SET TASK
Please duplicate word for word the lines of the records starting at the line that contains "The width and height of the screenshot is (1568, 743)." and ending at the line that contains "[x=139, y=229]", with both of those lines included.
== ENTRIES SHOWN ==
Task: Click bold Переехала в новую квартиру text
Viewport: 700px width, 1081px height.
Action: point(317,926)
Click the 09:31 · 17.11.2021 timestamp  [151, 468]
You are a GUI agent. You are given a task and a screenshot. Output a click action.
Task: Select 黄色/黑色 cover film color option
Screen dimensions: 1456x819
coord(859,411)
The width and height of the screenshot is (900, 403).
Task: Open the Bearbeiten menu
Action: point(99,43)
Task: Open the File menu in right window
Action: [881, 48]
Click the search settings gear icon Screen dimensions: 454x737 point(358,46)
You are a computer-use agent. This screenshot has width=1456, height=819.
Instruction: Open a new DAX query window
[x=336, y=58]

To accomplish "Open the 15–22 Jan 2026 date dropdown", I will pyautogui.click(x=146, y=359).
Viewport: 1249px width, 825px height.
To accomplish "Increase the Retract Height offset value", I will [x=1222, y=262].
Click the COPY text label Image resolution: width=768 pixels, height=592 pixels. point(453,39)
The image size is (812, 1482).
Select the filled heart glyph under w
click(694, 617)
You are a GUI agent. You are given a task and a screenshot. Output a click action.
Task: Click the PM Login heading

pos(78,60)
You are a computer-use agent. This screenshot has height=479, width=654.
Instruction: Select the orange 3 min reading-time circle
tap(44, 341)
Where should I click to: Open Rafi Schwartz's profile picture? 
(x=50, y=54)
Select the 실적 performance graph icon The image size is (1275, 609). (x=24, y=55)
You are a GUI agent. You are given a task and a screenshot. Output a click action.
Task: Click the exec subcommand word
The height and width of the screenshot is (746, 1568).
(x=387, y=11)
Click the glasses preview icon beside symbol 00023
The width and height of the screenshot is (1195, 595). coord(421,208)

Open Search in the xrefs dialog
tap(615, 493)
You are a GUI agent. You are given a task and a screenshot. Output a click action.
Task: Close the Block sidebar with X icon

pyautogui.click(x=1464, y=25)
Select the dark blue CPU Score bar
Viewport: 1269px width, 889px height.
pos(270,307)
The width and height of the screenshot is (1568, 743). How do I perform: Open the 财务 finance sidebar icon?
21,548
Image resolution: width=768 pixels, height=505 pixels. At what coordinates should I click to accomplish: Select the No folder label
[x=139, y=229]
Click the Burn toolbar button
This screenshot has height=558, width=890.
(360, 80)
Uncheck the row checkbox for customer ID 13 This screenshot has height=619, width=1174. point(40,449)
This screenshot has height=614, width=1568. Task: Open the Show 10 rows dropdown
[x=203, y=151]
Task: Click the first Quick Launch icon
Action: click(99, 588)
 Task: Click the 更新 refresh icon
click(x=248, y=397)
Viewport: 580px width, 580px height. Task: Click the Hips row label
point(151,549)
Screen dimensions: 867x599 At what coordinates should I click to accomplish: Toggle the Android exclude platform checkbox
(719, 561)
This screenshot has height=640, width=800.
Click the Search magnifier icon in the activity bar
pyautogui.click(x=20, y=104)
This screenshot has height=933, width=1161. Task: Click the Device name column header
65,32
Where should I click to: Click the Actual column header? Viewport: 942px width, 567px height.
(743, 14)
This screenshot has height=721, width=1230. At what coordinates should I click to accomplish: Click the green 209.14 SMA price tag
===
OUTPUT BELOW
The width and height of the screenshot is (1568, 743). How do I perform: Open the 财务 finance sidebar icon?
21,548
Image resolution: width=768 pixels, height=505 pixels. At what coordinates should I click to accomplish: Select the No folder label
[x=139, y=229]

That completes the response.